Regex Dos in Django with Hmac Signatures

A Regular Expression Denial of Service (Regex Dos) occurs when a pattern exhibits catastrophic backtracking, often triggered by nested quantifiers on untrusted input. In Django, this risk can arise in the context of HMAC signature validation when signature extraction and verification rely on regular expressions that are not carefully constrained. Consider a view that parses an Authorization header using a pattern such as Signature\s+(.+) to capture the signature. If the captured group is then passed into additional regex operations—for example, to enforce a specific character set or length using patterns like [A-Za-z0-9\-_=\/]+ without atomic grouping or possessive quantifiers—each malformed input can cause the regex engine to explore an exponential number of paths.

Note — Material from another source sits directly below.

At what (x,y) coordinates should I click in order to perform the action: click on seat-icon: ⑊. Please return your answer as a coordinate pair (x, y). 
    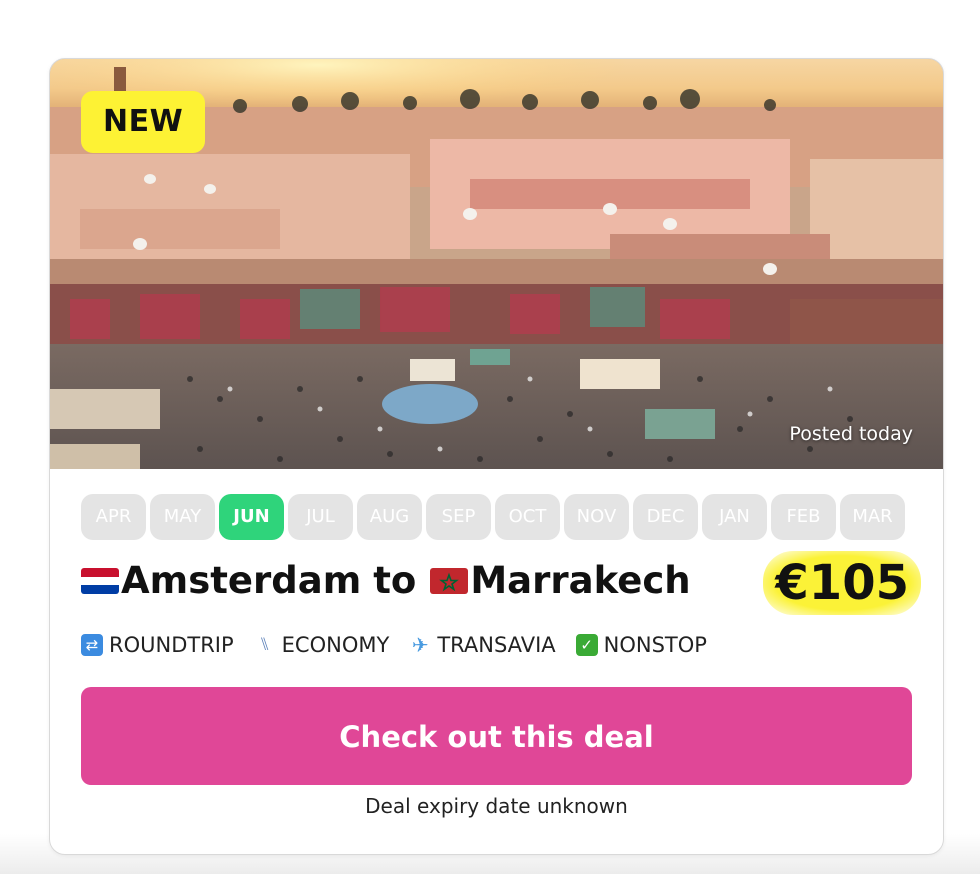
    Looking at the image, I should click on (265, 644).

When combined with HMAC signature workflows, the exposure occurs because the signature is typically a long, base64-like string that may include characters such as +, /, and =. A permissive regex that allows these characters but lacks strict boundaries can cause the engine to backtrack extensively when presented with crafted payloads containing many repeated or ambiguous characters. For instance, a pattern like ^(?:[A-Za-z0-9\/+=]+){1,100}$ applied to a long, repetitive string can lead to significant CPU consumption because the quantifiers overlap and the engine retries many combinations. This becomes a vector for resource exhaustion in an API gateway or Django view that processes untrusted requests before validating the HMAC.

In a real-world scenario, an attacker could send requests with specially designed signature-like values that trigger pathological backtracking in middleware or view logic, even if the ultimate HMAC verification fails. Because the scan checks such attack surfaces—including input validation and unsafe consumption patterns—middleBrick can identify these regex-related risks during an unauthenticated test. The scanner examines how signature extraction patterns behave under malformed input and flags expressions that can lead to excessive engine work. Proper remediation involves avoiding regex for parsing structured tokens when simpler string operations suffice, and ensuring any regex used is non-backtracking through atomic groups, strict length limits, and avoidance of nested quantifiers on untrusted data.

To mitigate Regex Dos risks in Django when working with HMAC signatures, replace fragile regex parsing with deterministic string operations and strict validation. Use constant-time comparison functions to avoid timing attacks, and ensure signature extraction does not rely on backtracking-prone patterns.

Example of a vulnerable approach using regex for signature extraction:

import re
from django.http import HttpRequest

def extract_signature_regex(request: HttpRequest) -> str | None:
    # Vulnerable: regex with potential for catastrophic backtracking
    match = re.search(r'Signature\s+(.+)', request.META.get('HTTP_AUTHORIZATION', ''))
    if match:
        return match.group(1)
    return None

Safer alternative using string partitioning and strict validation:

import hmac
import hashlib
import base64
from django.conf import settings
from django.http import HttpRequest, HttpResponseBadRequest
from django.views.decorators.http import require_POST
from typing import Optional

def safe_hmac_digest(key: bytes, message: bytes) -> bytes:
    return hmac.new(key, message, hashlib.sha256).digest()

def extract_signature_safe(auth_header: str) -> Optional[str]:
    # Avoid regex; use constant-time-friendly parsing
    if not auth_header.startswith('Signature '):
        return None
    # Split only on first space; limit parts to avoid ambiguity
    parts = auth_header.split(' ', 2)
    if len(parts) != 2:
        return None
    signature = parts[1].strip()
    # Enforce expected character set and length to prevent abuse
    if not all(c in 'ABCDEFGHIJKLMNOPQRSTUVWXYZabcdefghijklmnopqrstuvwxyz0123456789/+= ' for c in signature):
        return None
    if len(signature) > 4096:
        return None
    return signature

@require_POST
def verify_hmac_view(request):
    auth = request.META.get('HTTP_AUTHORIZATION', '')
    signature = extract_signature_safe(auth)
    if signature is None:
        return HttpResponseBadRequest('Invalid authorization header')
    # Example: compute expected signature using request body and a shared secret
    secret = settings.SECRET_KEY.encode('utf-8')
    body = request.body
    expected = safe_hmac_digest(secret, body)
    expected_b64 = base64.b64encode(expected).decode('utf-8')
    if not hmac.compare_digest(signature, expected_b64):
        return HttpResponseBadRequest('Invalid signature')
    # Proceed with business logic
    return HttpResponse('OK')

Key practices include:

Avoid regex for token extraction; use str.startswith and str.split with a limit.
Validate character set and length before using the signature in any comparison or cryptographic operation.
Use hmac.compare_digest for constant-time comparison to prevent timing leaks.
If OpenAPI specs are used, ensure path and header patterns do not employ open-ended quantifiers; document expected signature formats explicitly.